Eğirdir Gölü'nün Yüzeyi, 10 Yılda 84 Kilometrekare Azaldı



TTKD Göller Bölgesi sorumlusu Dr. Erol Kesici, Eğirdir Gölü'nün su seviyesi ve kirlilik oranlarıyla ilgili geçen ay yapılan bilimsel çalışmaların sonucunu açıkladı. Eğirdir Gölü'nün milyonlarca yıllık jeolojik geçmişe sahip doğal bir göl olduğunu, stratejik amaçlı içme suyu kaynağı olduğuna dikkat çeken Dr. Erol Kesici, doğal göllerin sularının da, tıpkı diğer canlıların can suyu gibi olduğunu söyledi. Dr. Kesici, “Nasıl bir canlı türü suyunu kaybetmeye başlayınca yaşamı tehlikeye girerse, göllerin su sevilerindeki kayıplar da onların yok olmasına neden olur" dedi.

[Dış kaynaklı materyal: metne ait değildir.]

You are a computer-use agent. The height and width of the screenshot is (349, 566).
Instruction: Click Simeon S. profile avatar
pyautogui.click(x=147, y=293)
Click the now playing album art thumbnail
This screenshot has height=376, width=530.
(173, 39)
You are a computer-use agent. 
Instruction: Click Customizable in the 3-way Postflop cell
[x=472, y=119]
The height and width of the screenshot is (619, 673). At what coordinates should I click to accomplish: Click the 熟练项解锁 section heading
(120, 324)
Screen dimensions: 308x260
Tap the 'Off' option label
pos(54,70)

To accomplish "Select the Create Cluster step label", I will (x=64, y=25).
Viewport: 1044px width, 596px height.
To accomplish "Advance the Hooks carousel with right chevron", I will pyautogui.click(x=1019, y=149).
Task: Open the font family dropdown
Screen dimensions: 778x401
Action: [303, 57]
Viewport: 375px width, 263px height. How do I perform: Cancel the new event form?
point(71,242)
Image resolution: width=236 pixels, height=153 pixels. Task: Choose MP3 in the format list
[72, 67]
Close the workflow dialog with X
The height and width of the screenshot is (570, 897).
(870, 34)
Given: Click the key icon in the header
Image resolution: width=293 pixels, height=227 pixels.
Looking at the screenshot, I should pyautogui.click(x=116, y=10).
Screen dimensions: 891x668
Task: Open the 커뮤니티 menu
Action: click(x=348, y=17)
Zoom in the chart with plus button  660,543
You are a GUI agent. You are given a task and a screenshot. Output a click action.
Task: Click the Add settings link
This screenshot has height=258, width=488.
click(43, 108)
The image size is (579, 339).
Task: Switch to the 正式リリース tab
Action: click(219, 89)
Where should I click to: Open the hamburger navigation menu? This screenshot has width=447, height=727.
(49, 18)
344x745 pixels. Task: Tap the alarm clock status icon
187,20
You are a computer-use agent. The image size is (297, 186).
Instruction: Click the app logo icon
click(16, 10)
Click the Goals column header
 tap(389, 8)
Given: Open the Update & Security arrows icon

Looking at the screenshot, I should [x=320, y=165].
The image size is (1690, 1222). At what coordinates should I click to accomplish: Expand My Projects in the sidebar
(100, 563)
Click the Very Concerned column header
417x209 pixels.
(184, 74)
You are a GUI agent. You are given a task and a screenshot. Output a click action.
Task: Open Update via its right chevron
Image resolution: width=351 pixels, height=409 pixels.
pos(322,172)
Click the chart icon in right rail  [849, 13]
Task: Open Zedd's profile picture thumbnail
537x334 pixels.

DHA’da yer alan habere göre; Dr. Kesici, havzada modern tarım ve sulama teknikleri kullanılması gerektiğini belirterek, gölün su bütçesine olumsuz etki eden su alımlarına son verilmesini istedi. Yıllardır ülkemizin en büyük tatlı su hacmine sahip olan ve stratejik önemli 1'inci derecede içme suyu kaynağı olan Eğirdir Gölü'nün kuruma periyoduna girdiğini belirten Dr. Kesici, “Göl kıyıdan çok uzaklaştı. 10 yıl önce 520 kilometrekare yüzey alanına sahip olan gölün yüzey alanları geçen yıl 448, bu yıl ise 436 kilometrekareye düşerek, göl aynası giderek küçülmekte ve kıyı alanları genişlemekte. 84 kilometrekareye yakın kuruyan, genişleyen kıyı alanları da yapı ve meyve bahçeleriyle işgal edilmekte" diye konuştu.

Reklam Goruntulenme Bolumu

Su seviyesi 10 metre azaldı
Önceki yıllarda ortalama 16 metre olan gölün su seviyesinin son 10 yıldaki aşırı kayıpla bugün ortalama 6 metreye kadar düştüğünü belirten Dr. Erol Kesici, “Bunun temel nedeni, gölün su bütçesi korunmadan aşırı oranda kanallar, pompaj ve yüzey akışıyla su alımları ve gölü besleyen su kaynakları üzerine 30'dan fazla gölet yapılmasıyla gölün beslenmesi engellendi. Geçen yıl 1,5- 2 metre kadar seviye kaybının başlıca nedeni gölün Karaot kesimindeki sondaj kuyusu. Bu yıl da Yalvaç- Tokmacık (çapları 3,5 metre büyüklükteki borularla) su alımlarıyla göl adeta boşaltılmaktadır ve Eğirdir Gölü kuruma periyoduna girmiştir" dedi.

Esas neden buharlaşma değil
Yetkililerin gölün kurumasıyla ilgili sebep olarak buharlaşmayı gösterdiğini anlatan Dr. Kesici, bu açıklamalara katılmadığını kaydetti. Gölde yıllardır buharlaşma olduğunu söyleyen Dr. Kesici, “Seviye azaldıkça buharlaşma artar. Sadece yağışların azlığı nedeniyle kuruma periyoduna girmesi de söz konusu olamaz. Bu tür kuraklığın daha fazlası, daha önceki yıllarda da yaşanmıştır. Fakat o günlerde gölün doğal yapısına müdahale yok denecek kadar azdı. Günümüzde gölü besleyen dere, çay ve yüzey sularının önüne çok sayıda gölet-baraj yapımı ve HES'lere su verilmesi nedeniyle, beslenmesi için gerekli su göle ulaşamamaktadır. Göl havzasında binlerce yasal olmayan kuyular bulunmaktadır" diye konuştu.